According to GameOn CEO Alex Beckman, the company’s solution is not a standard artificial intelligence (AI)-powered chatbot. The company does use AI, but because it lives in a cloud environment and chat operating system (OS), the options are more conversational than a bot that gives standard answers to standard questions.
For example, a fan can ask for the quarterback rating for Vikings quarterback Kirk Cousins and get the right answer on the team’s desired platform, which in this case is Facebook Messenger. The fan can then ask to place that rating among other quarterbacks in the division, and again get the answer. If a fan keeps showing an intense interest in Cousins, eventually the chat OS will ask the fan if they’re interested in buying an official Cousins jersey and provide a link to do so.
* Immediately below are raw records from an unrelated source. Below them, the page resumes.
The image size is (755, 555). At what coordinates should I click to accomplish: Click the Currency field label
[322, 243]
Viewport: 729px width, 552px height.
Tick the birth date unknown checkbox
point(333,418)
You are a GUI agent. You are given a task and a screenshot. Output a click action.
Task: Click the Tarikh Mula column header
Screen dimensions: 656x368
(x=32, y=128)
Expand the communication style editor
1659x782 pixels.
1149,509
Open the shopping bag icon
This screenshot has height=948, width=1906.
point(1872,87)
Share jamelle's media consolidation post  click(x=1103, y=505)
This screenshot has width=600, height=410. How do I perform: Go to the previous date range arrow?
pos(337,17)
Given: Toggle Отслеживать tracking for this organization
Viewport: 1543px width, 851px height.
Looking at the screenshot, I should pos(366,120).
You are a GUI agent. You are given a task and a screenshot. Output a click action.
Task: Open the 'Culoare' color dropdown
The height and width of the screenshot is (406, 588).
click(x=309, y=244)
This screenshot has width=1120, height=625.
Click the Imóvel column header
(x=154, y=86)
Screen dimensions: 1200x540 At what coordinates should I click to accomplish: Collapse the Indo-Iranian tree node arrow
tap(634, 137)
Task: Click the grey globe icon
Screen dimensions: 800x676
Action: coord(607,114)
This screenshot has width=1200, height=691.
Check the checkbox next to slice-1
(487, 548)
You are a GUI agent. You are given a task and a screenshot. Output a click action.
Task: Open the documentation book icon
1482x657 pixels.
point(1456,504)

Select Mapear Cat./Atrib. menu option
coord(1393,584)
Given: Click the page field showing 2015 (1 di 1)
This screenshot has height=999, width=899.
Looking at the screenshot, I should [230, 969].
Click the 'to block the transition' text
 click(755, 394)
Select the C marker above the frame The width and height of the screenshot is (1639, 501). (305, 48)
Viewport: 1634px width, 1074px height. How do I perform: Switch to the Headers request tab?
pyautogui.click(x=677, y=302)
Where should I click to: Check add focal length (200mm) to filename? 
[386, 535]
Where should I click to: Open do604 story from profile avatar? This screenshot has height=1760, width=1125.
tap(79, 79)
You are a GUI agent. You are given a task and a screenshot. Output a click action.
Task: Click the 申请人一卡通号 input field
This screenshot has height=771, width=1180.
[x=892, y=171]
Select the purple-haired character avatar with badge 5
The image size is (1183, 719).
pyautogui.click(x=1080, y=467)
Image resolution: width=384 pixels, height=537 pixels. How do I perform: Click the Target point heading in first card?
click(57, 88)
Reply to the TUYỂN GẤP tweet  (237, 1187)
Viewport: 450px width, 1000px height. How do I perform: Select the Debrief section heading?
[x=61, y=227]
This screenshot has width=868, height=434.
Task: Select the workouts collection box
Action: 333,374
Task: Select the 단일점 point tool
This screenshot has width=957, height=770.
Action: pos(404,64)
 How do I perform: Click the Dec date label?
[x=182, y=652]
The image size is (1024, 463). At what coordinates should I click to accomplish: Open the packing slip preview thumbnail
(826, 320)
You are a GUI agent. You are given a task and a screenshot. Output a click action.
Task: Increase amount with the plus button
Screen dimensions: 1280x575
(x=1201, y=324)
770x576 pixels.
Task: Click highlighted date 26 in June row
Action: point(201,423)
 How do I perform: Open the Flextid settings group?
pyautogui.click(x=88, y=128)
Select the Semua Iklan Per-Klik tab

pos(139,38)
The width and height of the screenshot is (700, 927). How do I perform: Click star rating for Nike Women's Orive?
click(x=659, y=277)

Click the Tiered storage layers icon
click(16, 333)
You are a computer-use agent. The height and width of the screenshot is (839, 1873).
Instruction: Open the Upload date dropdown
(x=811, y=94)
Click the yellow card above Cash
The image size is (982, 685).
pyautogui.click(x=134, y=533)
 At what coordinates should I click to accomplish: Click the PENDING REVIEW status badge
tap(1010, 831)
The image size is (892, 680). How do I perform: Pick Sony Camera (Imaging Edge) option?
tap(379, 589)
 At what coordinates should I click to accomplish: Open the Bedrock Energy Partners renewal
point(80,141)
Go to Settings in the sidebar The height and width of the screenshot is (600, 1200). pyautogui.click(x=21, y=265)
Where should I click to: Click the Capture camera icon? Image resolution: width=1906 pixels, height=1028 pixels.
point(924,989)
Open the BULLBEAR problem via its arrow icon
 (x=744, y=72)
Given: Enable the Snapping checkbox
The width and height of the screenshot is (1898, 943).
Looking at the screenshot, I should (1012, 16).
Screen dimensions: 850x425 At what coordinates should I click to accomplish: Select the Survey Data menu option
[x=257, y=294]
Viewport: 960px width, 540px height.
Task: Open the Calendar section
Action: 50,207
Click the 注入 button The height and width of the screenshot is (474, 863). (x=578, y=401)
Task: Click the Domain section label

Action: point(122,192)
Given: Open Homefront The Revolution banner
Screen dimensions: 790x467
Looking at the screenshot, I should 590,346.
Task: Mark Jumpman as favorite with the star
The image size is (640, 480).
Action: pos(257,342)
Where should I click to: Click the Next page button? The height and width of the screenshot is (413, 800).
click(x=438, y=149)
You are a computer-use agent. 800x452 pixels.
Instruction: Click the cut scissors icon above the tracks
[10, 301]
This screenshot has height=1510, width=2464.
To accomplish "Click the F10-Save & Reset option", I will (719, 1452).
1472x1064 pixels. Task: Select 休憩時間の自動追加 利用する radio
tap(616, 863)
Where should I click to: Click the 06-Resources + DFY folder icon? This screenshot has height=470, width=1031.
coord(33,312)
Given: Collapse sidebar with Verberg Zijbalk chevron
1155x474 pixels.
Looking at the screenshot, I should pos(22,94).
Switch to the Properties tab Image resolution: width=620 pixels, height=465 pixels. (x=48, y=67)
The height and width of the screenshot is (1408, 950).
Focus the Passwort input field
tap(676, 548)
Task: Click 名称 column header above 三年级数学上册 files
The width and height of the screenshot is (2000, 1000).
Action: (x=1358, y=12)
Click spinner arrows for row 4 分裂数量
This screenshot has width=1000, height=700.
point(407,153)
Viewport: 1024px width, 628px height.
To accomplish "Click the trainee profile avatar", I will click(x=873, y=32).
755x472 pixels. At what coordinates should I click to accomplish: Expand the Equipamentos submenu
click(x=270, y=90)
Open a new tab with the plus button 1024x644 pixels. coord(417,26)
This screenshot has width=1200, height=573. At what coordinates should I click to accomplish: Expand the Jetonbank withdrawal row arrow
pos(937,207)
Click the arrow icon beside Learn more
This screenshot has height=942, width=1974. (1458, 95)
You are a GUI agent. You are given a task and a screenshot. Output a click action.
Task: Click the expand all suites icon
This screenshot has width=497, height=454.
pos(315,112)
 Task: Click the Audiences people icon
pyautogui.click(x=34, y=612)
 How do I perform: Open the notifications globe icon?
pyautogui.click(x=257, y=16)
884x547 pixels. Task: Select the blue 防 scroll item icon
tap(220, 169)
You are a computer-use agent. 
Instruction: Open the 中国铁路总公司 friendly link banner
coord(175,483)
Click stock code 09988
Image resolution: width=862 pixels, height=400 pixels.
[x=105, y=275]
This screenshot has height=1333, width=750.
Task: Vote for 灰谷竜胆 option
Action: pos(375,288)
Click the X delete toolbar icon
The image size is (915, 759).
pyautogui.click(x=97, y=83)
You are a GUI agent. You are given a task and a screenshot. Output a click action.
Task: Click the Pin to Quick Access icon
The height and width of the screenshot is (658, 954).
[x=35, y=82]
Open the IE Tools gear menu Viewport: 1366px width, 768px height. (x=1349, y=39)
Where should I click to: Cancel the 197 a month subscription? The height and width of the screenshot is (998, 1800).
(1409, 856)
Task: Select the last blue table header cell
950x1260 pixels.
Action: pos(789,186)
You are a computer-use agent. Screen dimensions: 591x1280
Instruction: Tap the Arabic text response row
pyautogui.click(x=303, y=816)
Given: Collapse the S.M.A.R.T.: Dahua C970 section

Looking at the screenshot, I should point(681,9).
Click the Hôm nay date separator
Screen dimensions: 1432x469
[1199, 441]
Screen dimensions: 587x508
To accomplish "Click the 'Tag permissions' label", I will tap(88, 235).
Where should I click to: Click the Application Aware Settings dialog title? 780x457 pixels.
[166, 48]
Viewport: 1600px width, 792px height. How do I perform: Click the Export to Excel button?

“When we started actually implementing, it was post-COVID,” Beckman said. “So the whole world changed, and when we spoke to the team about it, we had to consider the problems that they and their fans were having. A lot of that had to do with engaging fans and making them feel closer to the team. One way to do that is to keep them in an application that they like and bring them content on a regular basis, and don’t make them have to constantly look for it.”
In that way, the chat OS facilitates a two-way conversation. Although it is platform-agnostic, it keeps the fan within the brand’s ecosystem – in this case, the Vikings. GameOn will build on the “push-respond” model – the brand can push content and commerce offers out to users and then have the technology to answer back without the limitations of a customer service chatbot.
Currently, GameOn is focused on sports leagues, and has relationships with the English Premier League and one of its most popular soccer clubs, Arsenal. It also has the NBA and the PGA in its corner. Beckman said the company will continue to work with sports leagues, and he expects that most of the company’s short-term efforts will focus on that source. But with the $10.5 million funding round that closed in March, GameOn will continue to aggressively expand into other areas, including retail.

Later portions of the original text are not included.